Graham Shirley notes that despite Chauvel's skill at capturing the psychology of men in conflict (be it Errol Flynn's turncoat Fletcher Christian in... The Bounty (left) or The Rats of Tobruk's traditionally 'Aussie' disregard for authority figures ), Chauvel himself was a humanist with no specific political leaning, onscreen. “Chauvel appears usually to have been apolitical in the public sense, although his family background was that of well-to-do farming and a military tradition,” concludes Shirley, who reminds us that this is in spite of an uncle being World War I military figure General Sir Harry Chauvel. Even Chauvel's wartime shorts were not so much political as propaganda. “(They were) educational and message films – emphasising the importance of contributing to the war effort in While There is Still Time, encouraging the greater production of coal in Power to Win, using ship-building to stress the great potential of national achievement in A Mountain Goes to Sea, and emphasising the importance of heavy industry in Soldiers Without Uniform.”
But Shirley concedes that when Charles Chauvel finally expressed a political position, the resulting film was a masterpiece. “The closest that Chauvel came [was] through the portrayal of a 'stolen generations' figure in Jedda.” “A comparatively crude portrayal of Indigenous people in Heritage and Uncivilised gave way to totally believable Indigenous people in Jedda. (The film) mingled the documentary imperative with Chauvel's by now strong skills as a dramatist”.

Source: SBS Movies
Charles Chauvel fought to maintain the highest degree of dignity and authenticity in his portrayal of the orphaned Aboriginal woman (played by Ngarla Kunoth, who became an overnight sensation), raised by white settlers only to be lured by Marbuck (Robert Tudawali) back to her tribal people. “There were investors as well as politicians, including Prime Minister Robert Menzies, who thought Chauvel mad for wanting Jedda to feature Indigenous people centre-screen, “ recalls Shirley. “(But) Jedda was based on detailed and considerable research via the journeys that Charles and his wife and production partner Elsa Chauvel made, and from the government files they were given access to.” Graham Shirley recognises it as one of the most important cultural treasures in the nation's film history. “Over the years, Jedda has continued to be an iconic film for Indigenous people as well as white Australians”.

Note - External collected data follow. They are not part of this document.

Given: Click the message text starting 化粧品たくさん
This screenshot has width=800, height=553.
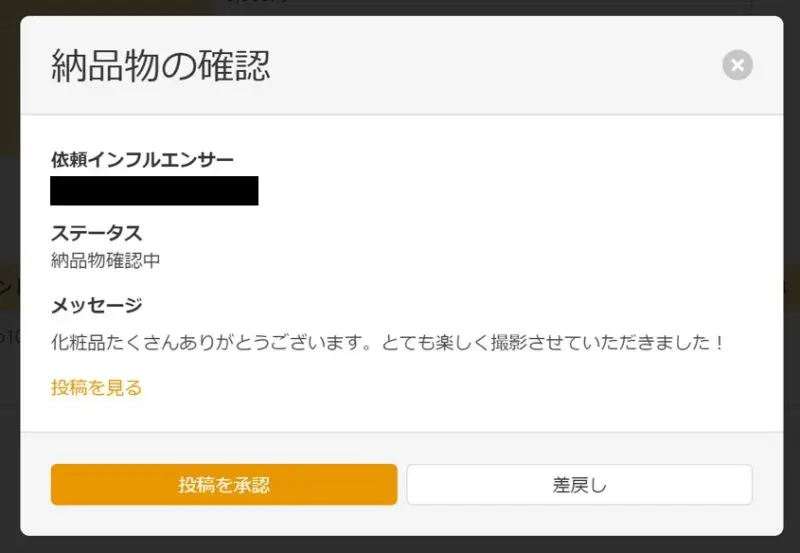Looking at the screenshot, I should click(387, 342).
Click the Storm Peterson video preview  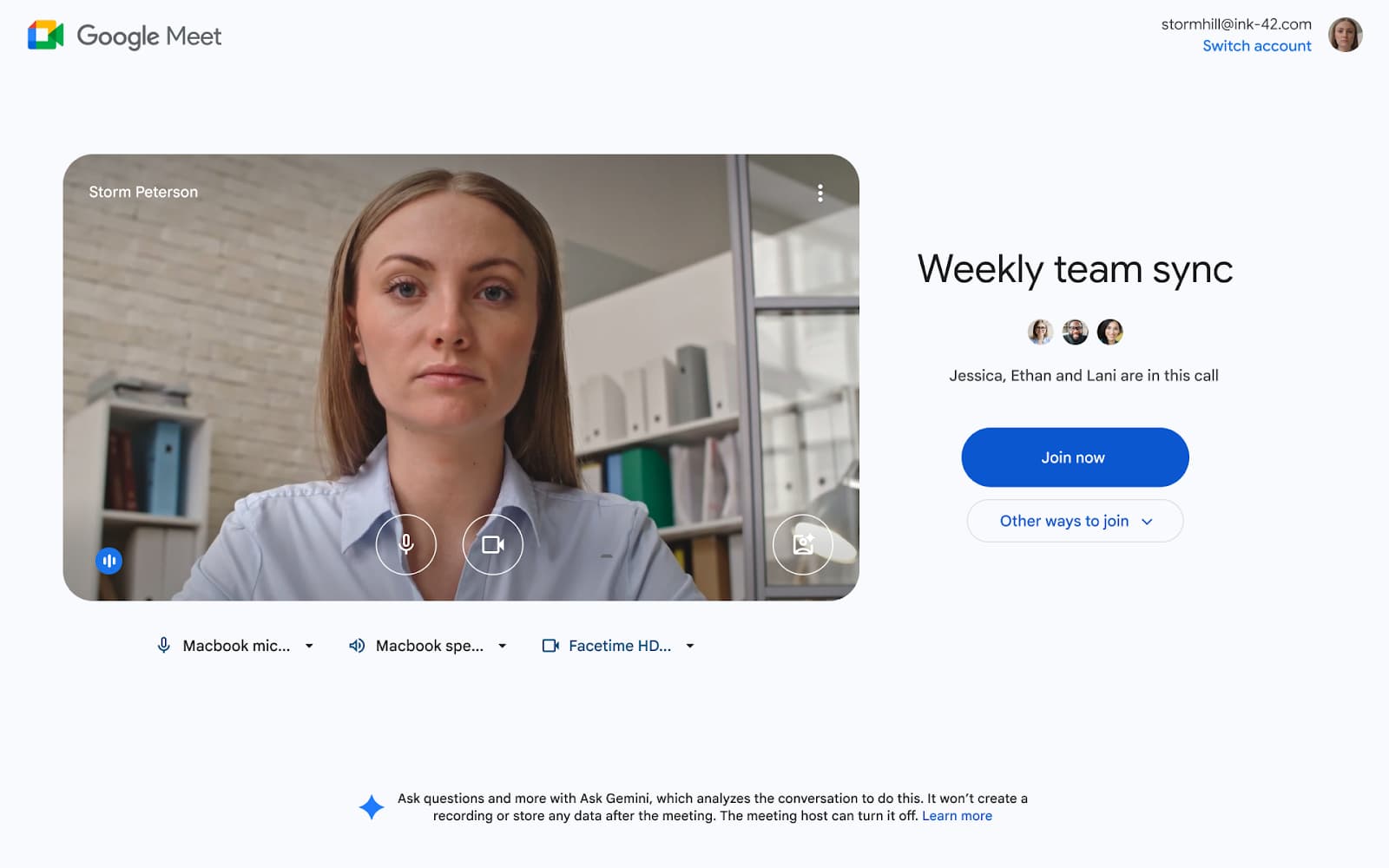click(461, 378)
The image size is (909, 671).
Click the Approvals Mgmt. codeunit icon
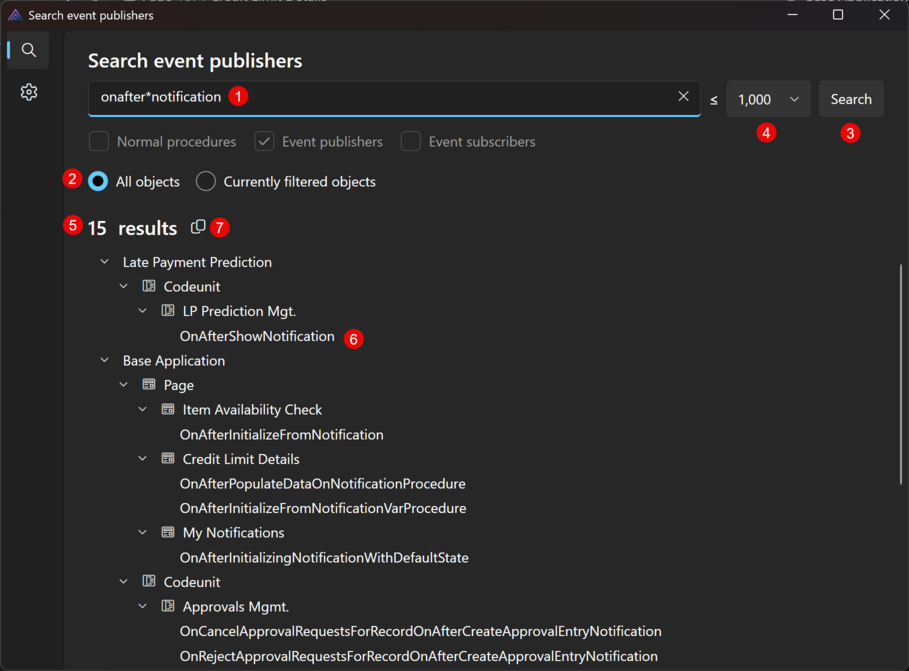[x=168, y=606]
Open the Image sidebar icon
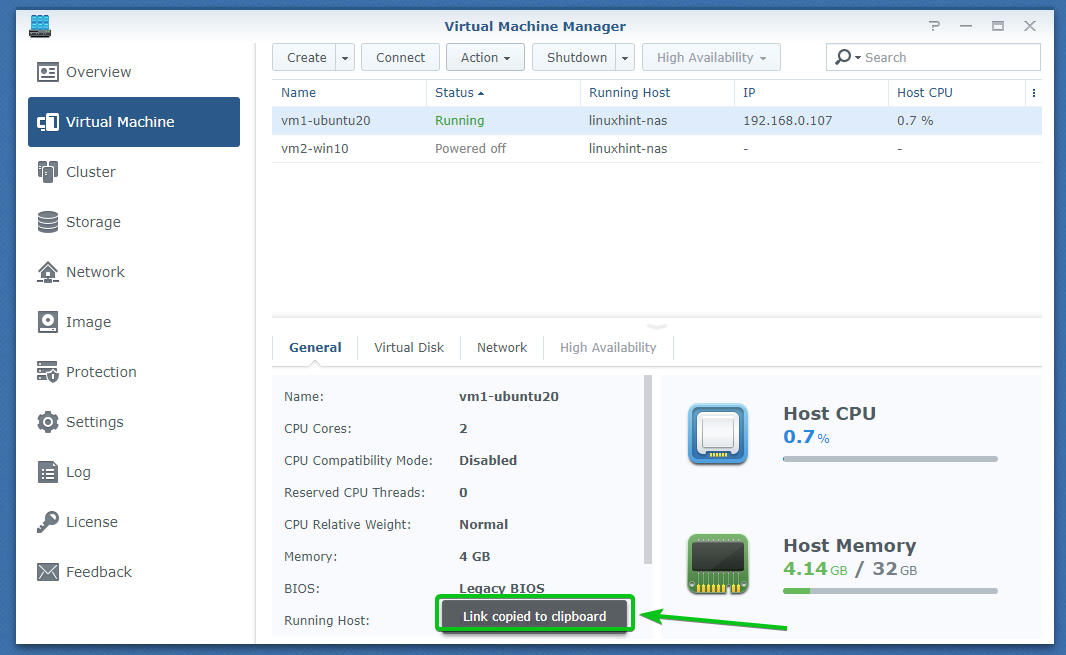Screen dimensions: 1066x655 [48, 322]
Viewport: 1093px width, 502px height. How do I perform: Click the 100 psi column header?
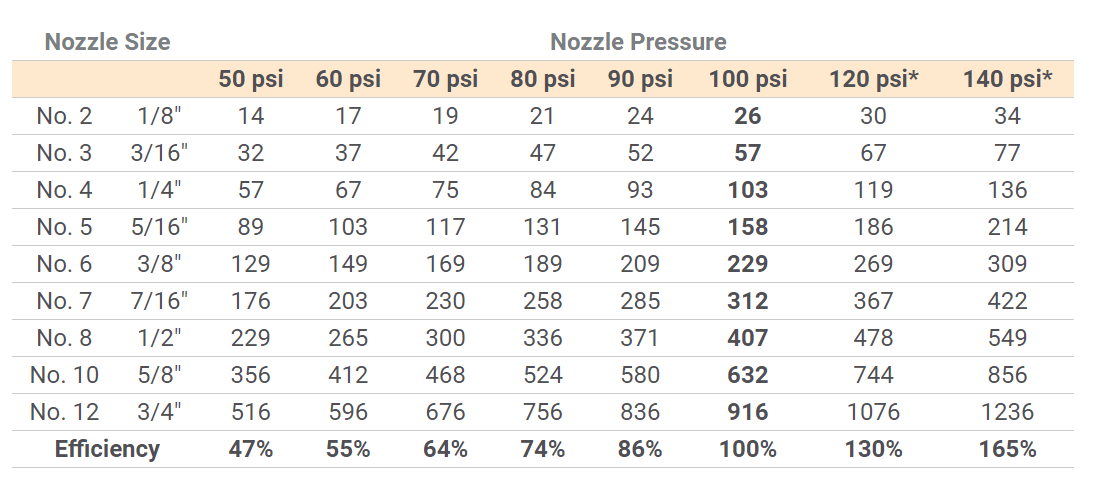pos(747,79)
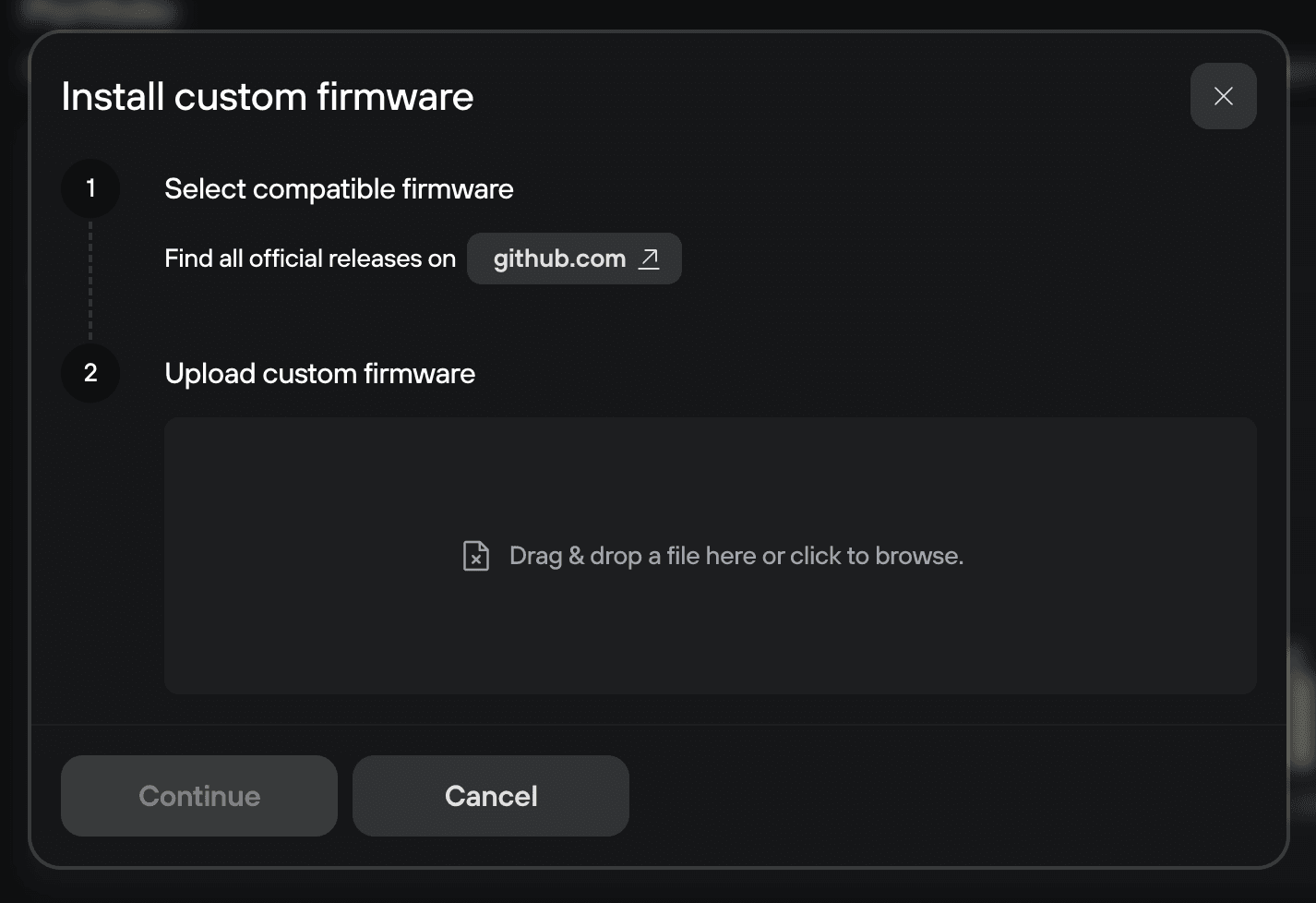Cancel the firmware installation

tap(490, 795)
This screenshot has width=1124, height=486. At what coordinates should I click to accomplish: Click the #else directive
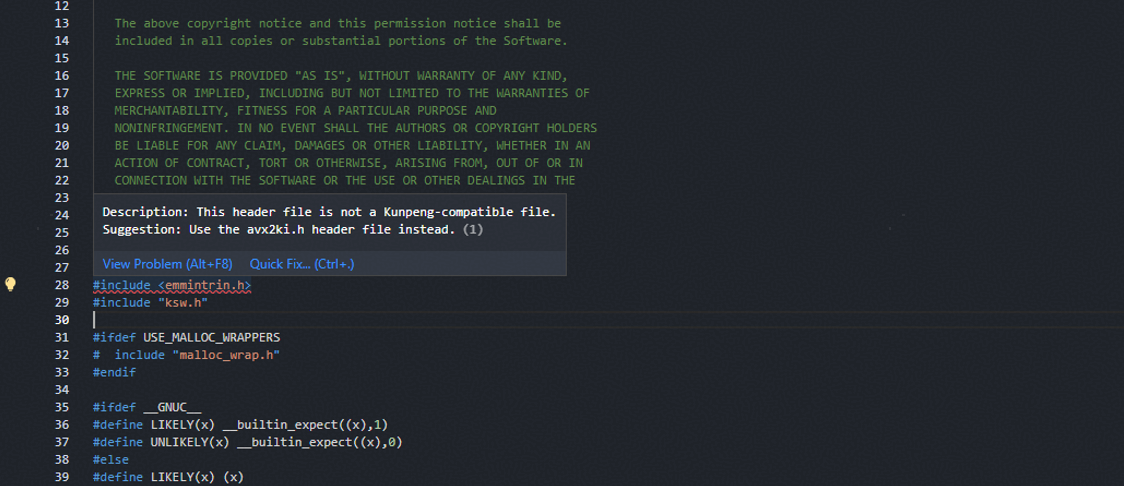108,459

The film's success both at home and abroad, at a time when the industry was struggling (Shirley points out that “it was one of the very few entirely Australian features made in Australia during the 1950s”), did not go unnoticed by international producers. “Chauvel's skills as a showman led to an offer from the BBC for himself and Elsa to make and appear in the Walkabout documentary series,” says Shirley, who bemoans the tragic, early passing of the 62 year-old filmmaker. “Chauvel was still planning further feature films when he died in 1959.”
“Charles Chauvel became far better known nationally and internationally as an Australian filmmaker (than Hall),” says Shirley, drawing comparisons with fellow cinema pioneer Ken G. Hall, who was far more prolific, having produced 17 features in 14 years. But Chauvel, who directed 10 films between 1926 and 1955, changed and grew with a nation that was developing at a rapid rate.